◆ **DIRECTIVE 1**:
Reproduce the records from the line containing "Task: Open Сервер" up to and including the line containing "(x=261, y=358)", with no changes.

◆ **DOCUMENT SECTION**:

Nowadays after all the 3rd quarter write-off announcements from many banks,
sub-prime has been mentioned less on TV and newspapers. The market has returned
to the old high and some more. Is this credit crunch crisis over? What might
be coming next?
The sub-prime is only the 1st layer of the onion being peeled, there is much
worse danger yet to be revealed. It is amazing to see the high growth in all
kinds of fixed income products during last 10 years called SIVs (structured
investment Vehicles) such as RMBSs (residential mortgage backed securities),
CDOs (collateralized debt obligations), ABS (asset backed securities for credit
cards and auto loans), and all the OTC (over the counter) erotic and complex
credit derivatives associated with them created and held by Wall St banks and
financial institutions. This has been the largest financial alchemy after the
medieval gold alchemy. Similar to medieval, this could turn out to be a pipe
dream.
The questions to be asked: Are these products really securitized, collateralized
and backed by anything as claimed? Are these OTC credit derivatives really
creating value as claimed? In general, most of these derivatives are unregulated,
lack of any standards, no transparency, not public traded, no bid/ask price
but an assigned "price" by the black box computer model, and no clearinghouse
to guarantee anything. Their values thus returns are marked to model instead
of marked to market, when in trouble, they are totally dependent on the balance
sheet of their counterparts for survivability.
The financial alchemy process starts like this: by the magic touch of the
structured product (or financial engineering) groups of Wall St. banks, a large
pool of various mortgages and other loans are sliced and diced thousands of
ways into things such as principal only (POs), interest only (IOs), various
trenches by the timing of payments, stripping embedded options to be sold separately,
creating exotic credit derivative out of nowhere. After enough playing by financial
engineers and their flawed computer models, suddenly a $100 mortgage can turn
into $106 with a pool of so called "value-added" structured products, many
of them are so complex to understand and not registered anywhere with no records
of trace.
Now Wall St. banks are so happy to take a 3% cut ($3) for their commission,
bonus and profit due to this "creativity". Somehow with hard sales pitch from
Wall St, the yield hungry financial institutions and funds are eager to wait
in line to purchase these "higher value" derivatives with seemingly higher
yields without thinking about associated higher risks. Quite opposite, many
of them have taken even more risk by borrowing commercial papers to leverage
a 2-3% spread into a double digit "gain".
The problem is that the $106 is just a paper notional value created and assigned
by the structured product groups by using computer models. You can twist the
model to get any price you want. But when it is forced to find a real market
for ending the obligation of such products by trying to sell them to get liquidity,
the real value received by institutions could be a totally different story.

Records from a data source
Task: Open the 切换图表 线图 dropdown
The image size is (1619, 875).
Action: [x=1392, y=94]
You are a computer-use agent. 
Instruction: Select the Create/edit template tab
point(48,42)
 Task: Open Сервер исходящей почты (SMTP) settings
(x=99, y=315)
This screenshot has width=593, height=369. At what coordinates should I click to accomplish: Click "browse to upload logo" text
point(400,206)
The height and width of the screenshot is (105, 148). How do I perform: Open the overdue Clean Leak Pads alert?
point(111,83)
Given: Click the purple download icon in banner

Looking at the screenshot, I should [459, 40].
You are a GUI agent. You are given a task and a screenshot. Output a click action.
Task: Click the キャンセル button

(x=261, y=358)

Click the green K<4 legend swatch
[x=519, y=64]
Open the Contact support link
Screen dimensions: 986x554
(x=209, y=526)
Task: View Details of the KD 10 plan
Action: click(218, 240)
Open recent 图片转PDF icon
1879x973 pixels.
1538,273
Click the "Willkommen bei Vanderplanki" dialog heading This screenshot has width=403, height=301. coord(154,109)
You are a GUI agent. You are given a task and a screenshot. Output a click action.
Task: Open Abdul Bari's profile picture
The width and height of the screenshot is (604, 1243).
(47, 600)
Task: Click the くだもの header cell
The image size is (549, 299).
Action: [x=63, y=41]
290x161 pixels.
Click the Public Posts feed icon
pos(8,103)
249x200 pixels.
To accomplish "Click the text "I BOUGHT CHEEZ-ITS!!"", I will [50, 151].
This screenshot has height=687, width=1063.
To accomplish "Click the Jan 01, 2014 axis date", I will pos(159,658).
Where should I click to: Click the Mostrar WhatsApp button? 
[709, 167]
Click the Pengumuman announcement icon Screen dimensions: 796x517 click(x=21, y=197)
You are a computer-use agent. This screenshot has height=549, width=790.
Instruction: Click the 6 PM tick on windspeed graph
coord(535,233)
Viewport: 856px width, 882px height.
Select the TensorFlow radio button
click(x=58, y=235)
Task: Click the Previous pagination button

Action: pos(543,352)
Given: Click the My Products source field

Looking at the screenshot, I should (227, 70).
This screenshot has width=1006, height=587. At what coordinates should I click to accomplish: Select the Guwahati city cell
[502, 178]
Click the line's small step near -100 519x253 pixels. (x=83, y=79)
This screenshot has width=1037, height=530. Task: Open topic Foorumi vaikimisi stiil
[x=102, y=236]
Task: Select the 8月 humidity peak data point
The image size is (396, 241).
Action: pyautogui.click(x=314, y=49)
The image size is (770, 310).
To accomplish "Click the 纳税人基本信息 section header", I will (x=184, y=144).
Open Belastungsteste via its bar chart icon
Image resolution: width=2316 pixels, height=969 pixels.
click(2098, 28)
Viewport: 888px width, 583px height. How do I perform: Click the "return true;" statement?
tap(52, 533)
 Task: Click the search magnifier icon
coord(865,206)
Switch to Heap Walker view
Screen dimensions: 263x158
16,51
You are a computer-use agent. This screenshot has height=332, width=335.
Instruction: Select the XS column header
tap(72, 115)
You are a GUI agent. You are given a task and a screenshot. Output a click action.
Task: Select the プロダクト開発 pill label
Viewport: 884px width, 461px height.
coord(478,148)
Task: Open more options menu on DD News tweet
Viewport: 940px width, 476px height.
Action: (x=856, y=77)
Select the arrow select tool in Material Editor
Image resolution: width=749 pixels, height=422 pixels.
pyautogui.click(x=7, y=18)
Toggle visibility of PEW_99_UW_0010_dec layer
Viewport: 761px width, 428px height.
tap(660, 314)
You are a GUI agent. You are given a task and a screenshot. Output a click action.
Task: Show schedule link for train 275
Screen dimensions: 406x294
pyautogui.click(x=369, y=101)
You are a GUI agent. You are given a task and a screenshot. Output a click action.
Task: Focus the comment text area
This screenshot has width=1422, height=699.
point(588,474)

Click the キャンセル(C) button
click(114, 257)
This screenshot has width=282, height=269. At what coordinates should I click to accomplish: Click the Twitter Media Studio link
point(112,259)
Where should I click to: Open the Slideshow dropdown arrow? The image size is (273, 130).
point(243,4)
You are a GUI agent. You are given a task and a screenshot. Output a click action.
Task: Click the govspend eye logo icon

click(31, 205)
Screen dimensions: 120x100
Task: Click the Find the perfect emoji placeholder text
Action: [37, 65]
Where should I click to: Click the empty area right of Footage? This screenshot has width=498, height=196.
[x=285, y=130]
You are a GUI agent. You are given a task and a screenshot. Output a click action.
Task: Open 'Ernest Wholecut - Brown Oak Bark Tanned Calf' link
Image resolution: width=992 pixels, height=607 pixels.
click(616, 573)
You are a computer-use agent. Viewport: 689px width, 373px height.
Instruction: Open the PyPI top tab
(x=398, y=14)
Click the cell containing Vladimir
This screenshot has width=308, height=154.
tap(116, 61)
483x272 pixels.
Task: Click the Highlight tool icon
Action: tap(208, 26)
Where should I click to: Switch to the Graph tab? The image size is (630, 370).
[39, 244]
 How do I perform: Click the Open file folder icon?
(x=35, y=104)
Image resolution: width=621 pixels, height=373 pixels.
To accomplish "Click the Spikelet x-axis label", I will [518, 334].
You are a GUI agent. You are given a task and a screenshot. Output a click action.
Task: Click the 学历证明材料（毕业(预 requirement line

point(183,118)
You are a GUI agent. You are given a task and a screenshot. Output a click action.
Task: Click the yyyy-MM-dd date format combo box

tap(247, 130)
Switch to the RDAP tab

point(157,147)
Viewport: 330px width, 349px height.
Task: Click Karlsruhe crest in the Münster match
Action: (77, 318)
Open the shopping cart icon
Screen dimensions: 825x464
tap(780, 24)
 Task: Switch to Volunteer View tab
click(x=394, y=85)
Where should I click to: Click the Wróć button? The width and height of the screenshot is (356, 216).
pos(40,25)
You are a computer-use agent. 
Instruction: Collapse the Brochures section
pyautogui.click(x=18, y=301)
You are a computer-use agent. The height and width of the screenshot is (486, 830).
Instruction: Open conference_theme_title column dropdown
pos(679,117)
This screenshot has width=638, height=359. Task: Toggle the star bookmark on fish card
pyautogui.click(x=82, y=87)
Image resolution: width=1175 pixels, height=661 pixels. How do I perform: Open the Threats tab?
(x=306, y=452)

◆ **DIRECTIVE 2**:
Answer these questions about the credit crunch piece:
(a) What percentage cut do Wall St. banks take for their commission, bonus and profit?
(b) What does the piece call sub-prime in relation to the onion being peeled?
(c) Instead of marked to market, how are the values of these derivatives marked?

◆ **CORRECT RESPONSE 1**:
 Task: Open Сервер исходящей почты (SMTP) settings
(x=99, y=315)
This screenshot has width=593, height=369. At what coordinates should I click to accomplish: Click "browse to upload logo" text
point(400,206)
The height and width of the screenshot is (105, 148). How do I perform: Open the overdue Clean Leak Pads alert?
point(111,83)
Given: Click the purple download icon in banner

Looking at the screenshot, I should [459, 40].
You are a GUI agent. You are given a task and a screenshot. Output a click action.
Task: Click the キャンセル button

(x=261, y=358)

◆ **CORRECT RESPONSE 2**:
(a) 3% ($3)
(b) The 1st layer
(c) Marked to model